By January 1, 2013, the products sold in the United States will have to meet a formaldehyde emission standards of about 0.09 parts per million. Collectively, these would be the toughest standards in the world.
In addition to establishing the national standards, this law:
• Requires third-party testing and certification to ensure that products with formaldehyde comply with the national standards; and
• Directs the Environmental Protection Agency to work with Customs and Border Protection and other relevant federal agencies to enforce the standards for imported wood products.
This legislation has broad support from the wood products industry as well as environmental, health, and labor organizations.
"This legislation helps the forest products industry and consumers in our country," said Wayne Brandt, Executive Vice President of the Minnesota Forest Industries.
North American manufacturers of composite wood products have put in place rigorous programs to meet the California rule, and nearly 100 percent of U.S. production is already California compliant. The Composite Panel Association (CPA) supports the legislation.

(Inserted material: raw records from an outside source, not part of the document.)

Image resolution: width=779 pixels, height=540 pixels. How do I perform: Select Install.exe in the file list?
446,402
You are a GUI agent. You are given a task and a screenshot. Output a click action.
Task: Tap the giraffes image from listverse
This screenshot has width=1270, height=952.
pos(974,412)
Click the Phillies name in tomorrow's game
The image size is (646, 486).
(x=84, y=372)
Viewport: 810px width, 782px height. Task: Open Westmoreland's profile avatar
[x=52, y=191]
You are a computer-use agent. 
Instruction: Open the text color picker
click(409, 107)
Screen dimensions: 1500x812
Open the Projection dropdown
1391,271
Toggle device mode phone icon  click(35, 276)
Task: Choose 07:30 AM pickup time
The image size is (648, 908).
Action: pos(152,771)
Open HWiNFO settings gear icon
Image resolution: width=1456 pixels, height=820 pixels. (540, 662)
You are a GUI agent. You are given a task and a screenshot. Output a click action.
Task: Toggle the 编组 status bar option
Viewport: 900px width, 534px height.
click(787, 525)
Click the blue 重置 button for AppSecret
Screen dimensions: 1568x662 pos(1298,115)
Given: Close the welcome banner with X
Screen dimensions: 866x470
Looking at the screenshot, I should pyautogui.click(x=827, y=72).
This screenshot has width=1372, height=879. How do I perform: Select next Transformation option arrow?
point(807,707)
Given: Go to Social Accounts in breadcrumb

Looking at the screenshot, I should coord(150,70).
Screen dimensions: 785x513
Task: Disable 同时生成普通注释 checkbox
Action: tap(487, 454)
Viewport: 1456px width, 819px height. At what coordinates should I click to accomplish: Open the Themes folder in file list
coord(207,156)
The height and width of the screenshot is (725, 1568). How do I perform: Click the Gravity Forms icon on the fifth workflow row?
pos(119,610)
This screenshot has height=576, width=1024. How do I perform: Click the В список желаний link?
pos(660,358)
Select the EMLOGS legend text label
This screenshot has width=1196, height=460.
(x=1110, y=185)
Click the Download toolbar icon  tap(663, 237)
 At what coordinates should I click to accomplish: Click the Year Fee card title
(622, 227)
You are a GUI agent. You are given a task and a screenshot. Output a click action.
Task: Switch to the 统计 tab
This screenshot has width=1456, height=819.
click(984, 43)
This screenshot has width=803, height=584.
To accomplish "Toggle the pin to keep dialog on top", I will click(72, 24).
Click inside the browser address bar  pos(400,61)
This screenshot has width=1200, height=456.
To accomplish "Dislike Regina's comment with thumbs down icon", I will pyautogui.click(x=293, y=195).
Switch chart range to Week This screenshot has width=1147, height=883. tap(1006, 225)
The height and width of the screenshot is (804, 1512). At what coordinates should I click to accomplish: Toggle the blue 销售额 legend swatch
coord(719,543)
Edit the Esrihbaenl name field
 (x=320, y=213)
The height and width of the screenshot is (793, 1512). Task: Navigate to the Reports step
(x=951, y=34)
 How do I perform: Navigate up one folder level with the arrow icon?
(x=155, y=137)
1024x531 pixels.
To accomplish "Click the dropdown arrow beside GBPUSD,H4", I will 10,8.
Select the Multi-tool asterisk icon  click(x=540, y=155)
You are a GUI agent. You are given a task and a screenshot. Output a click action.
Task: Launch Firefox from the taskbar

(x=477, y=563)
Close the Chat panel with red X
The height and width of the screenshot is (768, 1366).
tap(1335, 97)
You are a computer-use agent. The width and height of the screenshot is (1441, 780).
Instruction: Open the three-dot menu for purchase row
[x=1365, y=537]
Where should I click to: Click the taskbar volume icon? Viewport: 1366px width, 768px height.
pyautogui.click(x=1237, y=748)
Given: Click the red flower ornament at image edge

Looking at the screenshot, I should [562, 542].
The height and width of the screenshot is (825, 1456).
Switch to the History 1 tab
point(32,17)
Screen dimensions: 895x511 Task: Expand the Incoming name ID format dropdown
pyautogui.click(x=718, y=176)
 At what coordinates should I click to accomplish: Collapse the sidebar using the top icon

"This is a significant accomplishment, but enforcement is still only possible in California and not the other 49 states," said Tom Julia, President of the CPA. "Without a national standard, it will be difficult to monitor the compliance of products sold into those states, as well as those imported from around the world. CPA is pleased that Senators Klobuchar and Crapo have taken the lead to advance product stewardship, promote green jobs, and ensure a level playing field for domestic manufacturers."